EXTRACTED INFORMATION:
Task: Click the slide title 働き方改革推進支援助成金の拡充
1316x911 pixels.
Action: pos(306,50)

--

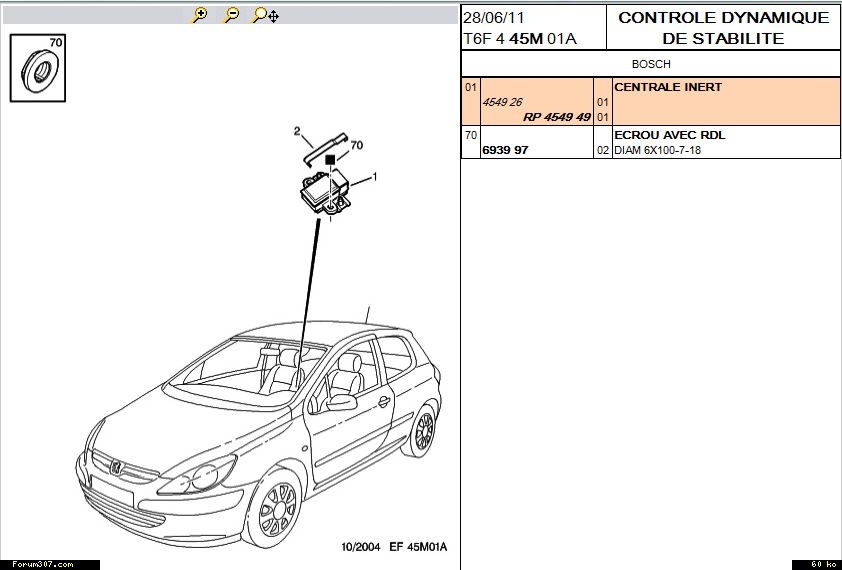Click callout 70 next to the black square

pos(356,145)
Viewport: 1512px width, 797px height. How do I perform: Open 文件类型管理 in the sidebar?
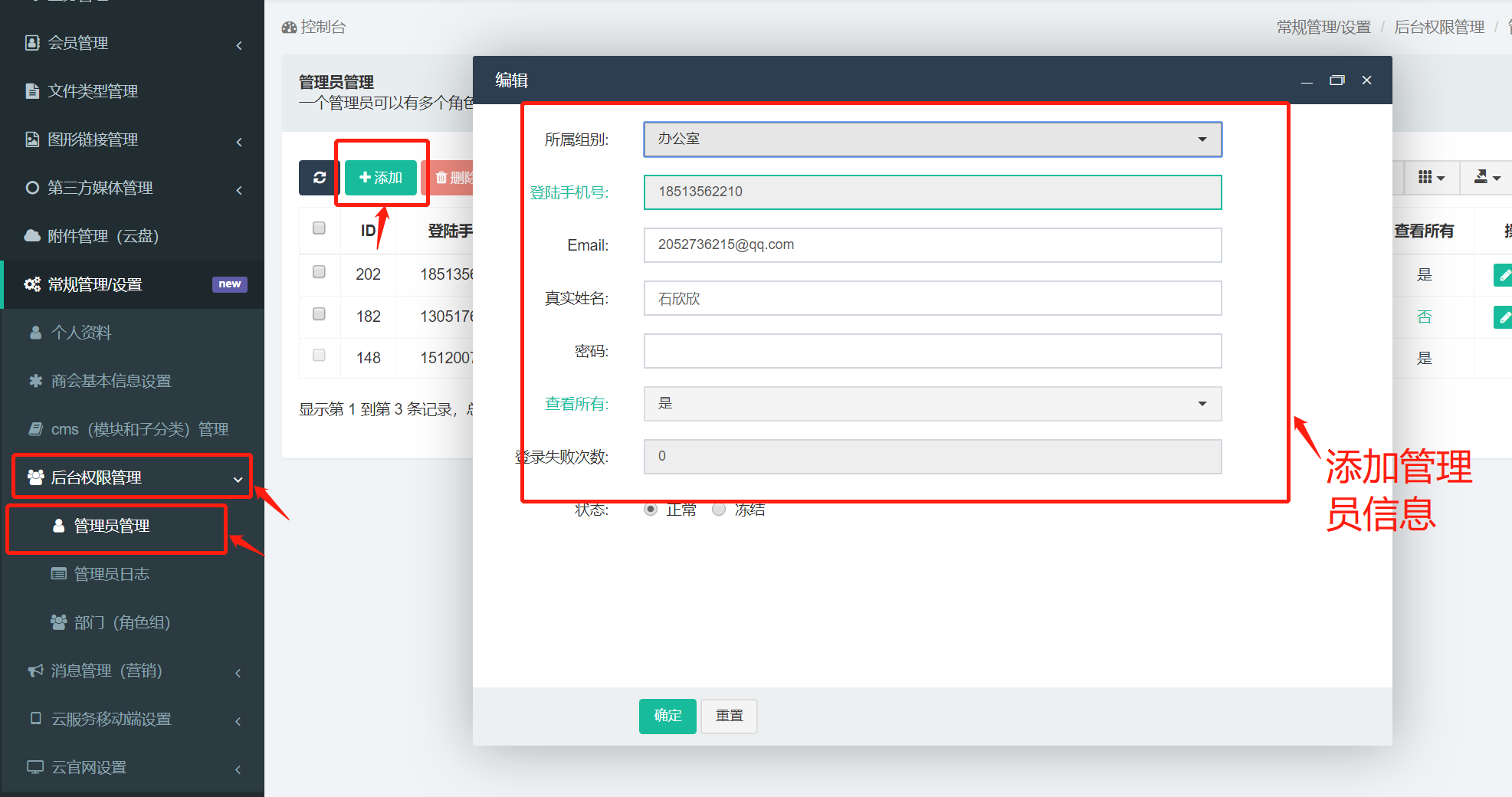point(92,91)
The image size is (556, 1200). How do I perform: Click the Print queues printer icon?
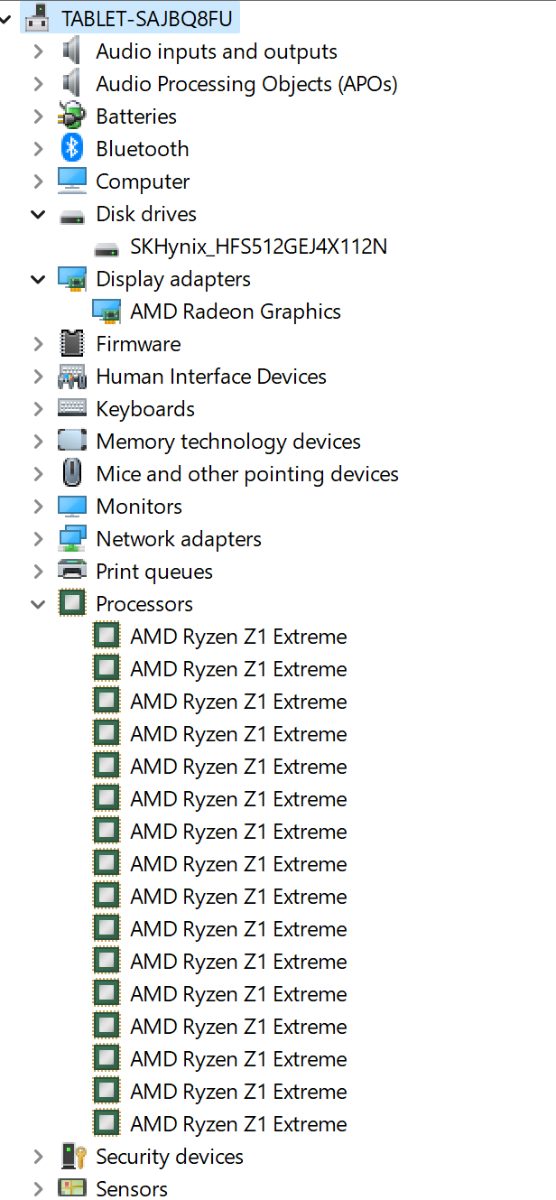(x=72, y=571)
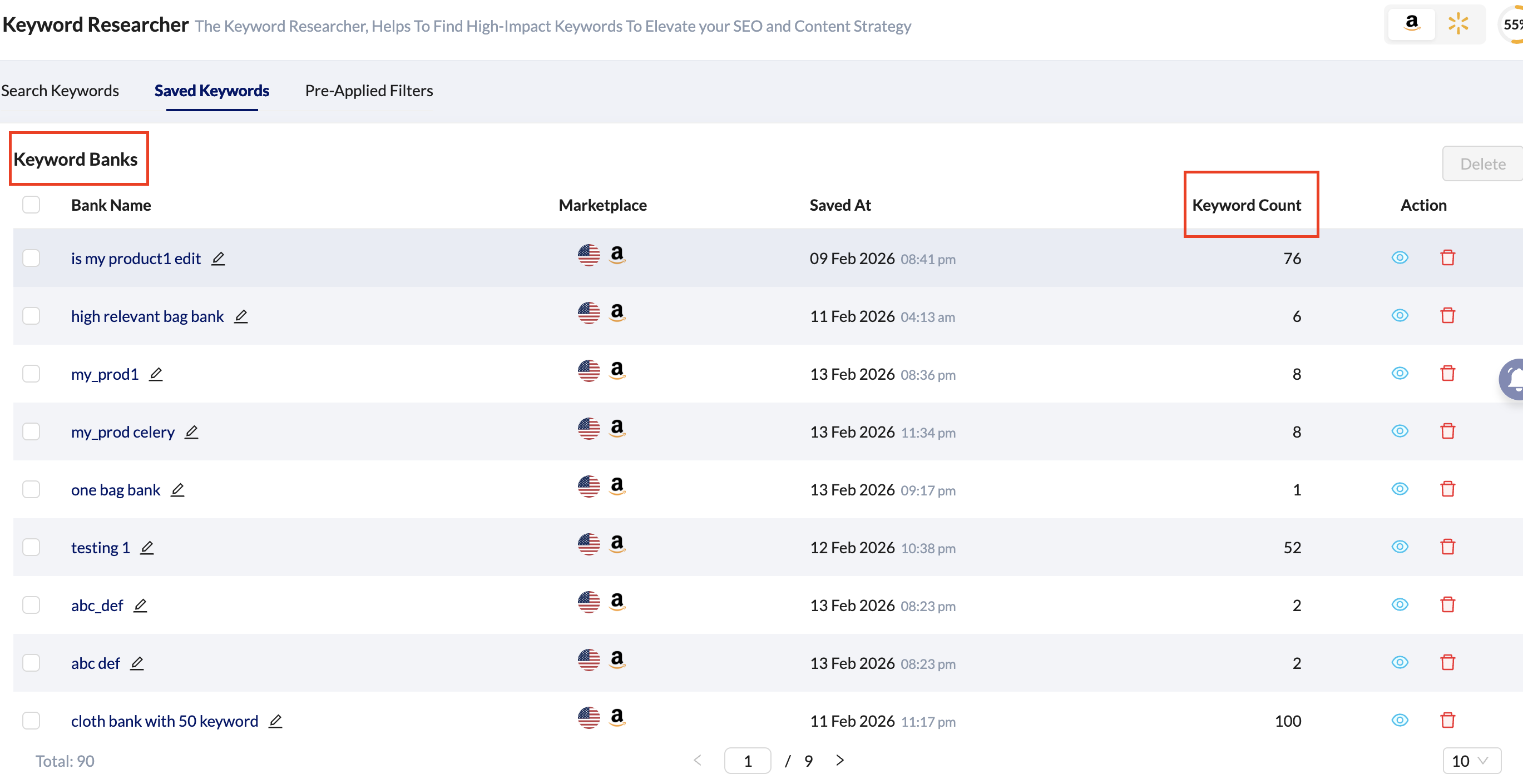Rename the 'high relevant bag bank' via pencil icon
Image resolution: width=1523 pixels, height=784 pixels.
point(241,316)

==

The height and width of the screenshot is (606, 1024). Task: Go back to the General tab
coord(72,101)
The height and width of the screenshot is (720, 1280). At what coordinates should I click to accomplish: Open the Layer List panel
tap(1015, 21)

PROMPT: Retype the lines starting at the line containing "Click callout 70 next to the black square" and ending at the line containing "point(241,316)", leaving the pictures out of your answer.

PROBLEM SOLUTION:
Click callout 70 next to the black square

pos(356,145)
Viewport: 1512px width, 797px height. How do I perform: Open 文件类型管理 in the sidebar?
point(92,91)
The image size is (556, 1200). How do I perform: Click the Print queues printer icon?
(x=72, y=571)
Rename the 'high relevant bag bank' via pencil icon
Image resolution: width=1523 pixels, height=784 pixels.
point(241,316)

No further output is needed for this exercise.